[Begin RECORDS FOR THE EXERCISE]

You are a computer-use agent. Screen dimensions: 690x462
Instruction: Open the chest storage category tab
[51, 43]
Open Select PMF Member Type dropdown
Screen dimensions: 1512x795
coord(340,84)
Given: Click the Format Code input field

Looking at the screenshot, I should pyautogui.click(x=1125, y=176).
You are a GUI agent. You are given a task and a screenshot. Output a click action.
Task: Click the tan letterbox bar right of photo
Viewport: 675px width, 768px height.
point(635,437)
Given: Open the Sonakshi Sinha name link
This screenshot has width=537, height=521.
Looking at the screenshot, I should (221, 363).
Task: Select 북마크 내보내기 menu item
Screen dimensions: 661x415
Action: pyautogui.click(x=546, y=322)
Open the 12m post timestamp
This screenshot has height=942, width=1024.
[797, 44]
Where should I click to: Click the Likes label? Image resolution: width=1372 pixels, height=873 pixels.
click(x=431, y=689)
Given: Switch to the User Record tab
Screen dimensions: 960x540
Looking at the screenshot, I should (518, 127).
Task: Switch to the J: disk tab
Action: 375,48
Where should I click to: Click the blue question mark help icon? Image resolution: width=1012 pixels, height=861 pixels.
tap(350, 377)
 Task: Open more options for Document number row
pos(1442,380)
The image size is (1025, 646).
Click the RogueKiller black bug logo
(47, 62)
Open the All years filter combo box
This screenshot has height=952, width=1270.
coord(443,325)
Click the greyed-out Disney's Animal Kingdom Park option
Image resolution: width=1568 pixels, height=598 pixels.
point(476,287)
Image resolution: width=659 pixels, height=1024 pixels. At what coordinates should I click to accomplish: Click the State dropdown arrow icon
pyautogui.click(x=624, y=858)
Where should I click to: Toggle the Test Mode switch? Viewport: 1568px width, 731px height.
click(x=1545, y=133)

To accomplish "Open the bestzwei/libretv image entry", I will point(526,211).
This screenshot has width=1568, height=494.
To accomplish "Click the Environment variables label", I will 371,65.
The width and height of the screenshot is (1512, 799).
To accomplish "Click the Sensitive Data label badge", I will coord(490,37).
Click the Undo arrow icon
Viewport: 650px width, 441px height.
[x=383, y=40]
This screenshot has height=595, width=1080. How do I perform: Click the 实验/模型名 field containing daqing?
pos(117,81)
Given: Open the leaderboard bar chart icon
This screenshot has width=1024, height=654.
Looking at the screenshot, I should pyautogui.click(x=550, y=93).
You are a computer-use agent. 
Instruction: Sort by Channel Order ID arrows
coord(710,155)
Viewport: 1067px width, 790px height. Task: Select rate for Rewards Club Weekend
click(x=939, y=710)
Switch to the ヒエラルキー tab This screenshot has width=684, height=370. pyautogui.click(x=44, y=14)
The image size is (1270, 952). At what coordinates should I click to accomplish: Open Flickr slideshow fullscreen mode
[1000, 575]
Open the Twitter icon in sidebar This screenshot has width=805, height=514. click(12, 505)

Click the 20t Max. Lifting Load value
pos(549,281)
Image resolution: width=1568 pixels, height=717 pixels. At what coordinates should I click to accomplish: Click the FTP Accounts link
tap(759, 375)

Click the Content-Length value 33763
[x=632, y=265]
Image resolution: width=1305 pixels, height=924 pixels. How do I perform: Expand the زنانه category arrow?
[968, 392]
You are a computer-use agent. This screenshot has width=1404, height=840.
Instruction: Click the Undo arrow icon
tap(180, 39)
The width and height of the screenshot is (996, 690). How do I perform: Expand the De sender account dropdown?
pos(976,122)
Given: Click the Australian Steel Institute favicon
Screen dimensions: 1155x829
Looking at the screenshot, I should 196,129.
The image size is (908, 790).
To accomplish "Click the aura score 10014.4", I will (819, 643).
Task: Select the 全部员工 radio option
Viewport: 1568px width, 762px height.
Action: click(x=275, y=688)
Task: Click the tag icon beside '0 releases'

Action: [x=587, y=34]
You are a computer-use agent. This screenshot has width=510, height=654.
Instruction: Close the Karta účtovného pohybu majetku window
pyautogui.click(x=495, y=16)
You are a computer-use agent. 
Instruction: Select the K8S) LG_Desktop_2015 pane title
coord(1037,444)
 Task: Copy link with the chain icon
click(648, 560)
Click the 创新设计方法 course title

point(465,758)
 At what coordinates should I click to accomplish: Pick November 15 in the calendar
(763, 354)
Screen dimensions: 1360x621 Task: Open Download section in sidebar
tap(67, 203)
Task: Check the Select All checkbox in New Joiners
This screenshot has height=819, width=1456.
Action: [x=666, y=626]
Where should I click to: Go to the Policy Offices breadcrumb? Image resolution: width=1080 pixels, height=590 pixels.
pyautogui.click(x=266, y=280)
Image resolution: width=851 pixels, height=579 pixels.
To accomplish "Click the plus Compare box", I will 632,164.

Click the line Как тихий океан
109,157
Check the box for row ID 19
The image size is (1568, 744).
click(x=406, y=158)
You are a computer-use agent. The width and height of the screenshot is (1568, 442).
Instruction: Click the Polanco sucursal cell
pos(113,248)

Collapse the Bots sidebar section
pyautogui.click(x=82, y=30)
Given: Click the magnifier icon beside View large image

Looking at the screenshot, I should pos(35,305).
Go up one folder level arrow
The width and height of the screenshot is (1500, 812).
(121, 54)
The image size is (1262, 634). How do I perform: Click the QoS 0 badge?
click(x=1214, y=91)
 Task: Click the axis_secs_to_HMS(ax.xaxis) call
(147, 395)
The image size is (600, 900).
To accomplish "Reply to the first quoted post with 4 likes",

[End RECORDS FOR THE EXERCISE]

**TASK PROMPT**
Output the lines of the material above as a JSON list of strings, one string per line, omitting blank lines.

**ANSWER TO THIS PROBLEM**
[
  "You are a computer-use agent. Screen dimensions: 690x462",
  "Instruction: Open the chest storage category tab",
  "[51, 43]",
  "Open Select PMF Member Type dropdown",
  "Screen dimensions: 1512x795",
  "coord(340,84)",
  "Given: Click the Format Code input field",
  "Looking at the screenshot, I should pyautogui.click(x=1125, y=176).",
  "You are a GUI agent. You are given a task and a screenshot. Output a click action.",
  "Task: Click the tan letterbox bar right of photo",
  "Viewport: 675px width, 768px height.",
  "point(635,437)",
  "Given: Open the Sonakshi Sinha name link",
  "This screenshot has width=537, height=521.",
  "Looking at the screenshot, I should (221, 363).",
  "Task: Select 북마크 내보내기 menu item",
  "Screen dimensions: 661x415",
  "Action: pyautogui.click(x=546, y=322)",
  "Open the 12m post timestamp",
  "This screenshot has height=942, width=1024.",
  "[797, 44]",
  "Where should I click to: Click the Likes label? Image resolution: width=1372 pixels, height=873 pixels.",
  "click(x=431, y=689)",
  "Given: Switch to the User Record tab",
  "Screen dimensions: 960x540",
  "Looking at the screenshot, I should (518, 127).",
  "Task: Switch to the J: disk tab",
  "Action: 375,48",
  "Where should I click to: Click the blue question mark help icon? Image resolution: width=1012 pixels, height=861 pixels.",
  "tap(350, 377)",
  " Task: Open more options for Document number row",
  "pos(1442,380)",
  "The image size is (1025, 646).",
  "Click the RogueKiller black bug logo",
  "(47, 62)",
  "Open the All years filter combo box",
  "This screenshot has height=952, width=1270.",
  "coord(443,325)",
  "Click the greyed-out Disney's Animal Kingdom Park option",
  "Image resolution: width=1568 pixels, height=598 pixels.",
  "point(476,287)",
  "Image resolution: width=659 pixels, height=1024 pixels. At what coordinates should I click to accomplish: Click the State dropdown arrow icon",
  "pyautogui.click(x=624, y=858)",
  "Where should I click to: Toggle the Test Mode switch? Viewport: 1568px width, 731px height.",
  "click(x=1545, y=133)",
  "To accomplish \"Open the bestzwei/libretv image entry\", I will point(526,211).",
  "This screenshot has width=1568, height=494.",
  "To accomplish \"Click the Environment variables label\", I will 371,65.",
  "The width and height of the screenshot is (1512, 799).",
  "To accomplish \"Click the Sensitive Data label badge\", I will coord(490,37).",
  "Click the Undo arrow icon",
  "Viewport: 650px width, 441px height.",
  "[x=383, y=40]",
  "This screenshot has height=595, width=1080. How do I perform: Click the 实验/模型名 field containing daqing?",
  "pos(117,81)",
  "Given: Open the leaderboard bar chart icon",
  "This screenshot has width=1024, height=654.",
  "Looking at the screenshot, I should pyautogui.click(x=550, y=93).",
  "You are a computer-use agent. ",
  "Instruction: Sort by Channel Order ID arrows",
  "coord(710,155)",
  "Viewport: 1067px width, 790px height. Task: Select rate for Rewards Club Weekend",
  "click(x=939, y=710)",
  "Switch to the ヒエラルキー tab This screenshot has width=684, height=370. pyautogui.click(x=44, y=14)",
  "The image size is (1270, 952). At what coordinates should I click to accomplish: Open Flickr slideshow fullscreen mode",
  "[1000, 575]",
  "Open the Twitter icon in sidebar This screenshot has width=805, height=514. click(12, 505)",
  "Click the 20t Max. Lifting Load value",
  "pos(549,281)",
  "Image resolution: width=1568 pixels, height=717 pixels. At what coordinates should I click to accomplish: Click the FTP Accounts link",
  "tap(759, 375)",
  "Click the Content-Length value 33763",
  "[x=632, y=265]",
  "Image resolution: width=1305 pixels, height=924 pixels. How do I perform: Expand the زنانه category arrow?",
  "[968, 392]",
  "You are a computer-use agent. This screenshot has width=1404, height=840.",
  "Instruction: Click the Undo arrow icon",
  "tap(180, 39)",
  "The width and height of the screenshot is (996, 690). How do I perform: Expand the De sender account dropdown?",
  "pos(976,122)",
  "Given: Click the Australian Steel Institute favicon",
  "Screen dimensions: 1155x829",
  "Looking at the screenshot, I should 196,129.",
  "The image size is (908, 790).",
  "To accomplish \"Click the aura score 10014.4\", I will (819, 643).",
  "Task: Select the 全部员工 radio option",
  "Viewport: 1568px width, 762px height.",
  "Action: click(x=275, y=688)",
  "Task: Click the tag icon beside '0 releases'",
  "Action: [x=587, y=34]",
  "You are a computer-use agent. This screenshot has width=510, height=654.",
  "Instruction: Close the Karta účtovného pohybu majetku window",
  "pyautogui.click(x=495, y=16)",
  "You are a computer-use agent. ",
  "Instruction: Select the K8S) LG_Desktop_2015 pane title",
  "coord(1037,444)",
  " Task: Copy link with the chain icon",
  "click(648, 560)",
  "Click the 创新设计方法 course title",
  "point(465,758)",
  " At what coordinates should I click to accomplish: Pick November 15 in the calendar",
  "(763, 354)",
  "Screen dimensions: 1360x621 Task: Open Download section in sidebar",
  "tap(67, 203)",
  "Task: Check the Select All checkbox in New Joiners",
  "This screenshot has height=819, width=1456.",
  "Action: [x=666, y=626]",
  "Where should I click to: Go to the Policy Offices breadcrumb? Image resolution: width=1080 pixels, height=590 pixels.",
  "pyautogui.click(x=266, y=280)",
  "Image resolution: width=851 pixels, height=579 pixels.",
  "To accomplish \"Click the plus Compare box\", I will 632,164.",
  "Click the line Как тихий океан",
  "109,157",
  "Check the box for row ID 19",
  "The image size is (1568, 744).",
  "click(x=406, y=158)",
  "You are a computer-use agent. The width and height of the screenshot is (1568, 442).",
  "Instruction: Click the Polanco sucursal cell",
  "pos(113,248)",
  "Collapse the Bots sidebar section",
  "pyautogui.click(x=82, y=30)",
  "Given: Click the magnifier icon beside View large image",
  "Looking at the screenshot, I should pos(35,305).",
  "Go up one folder level arrow",
  "The width and height of the screenshot is (1500, 812).",
  "(121, 54)",
  "The image size is (1262, 634). How do I perform: Click the QoS 0 badge?",
  "click(x=1214, y=91)",
  " Task: Click the axis_secs_to_HMS(ax.xaxis) call",
  "(147, 395)",
  "The image size is (600, 900).",
  "To accomplish \"Reply to the first quoted post with 4 likes\","
]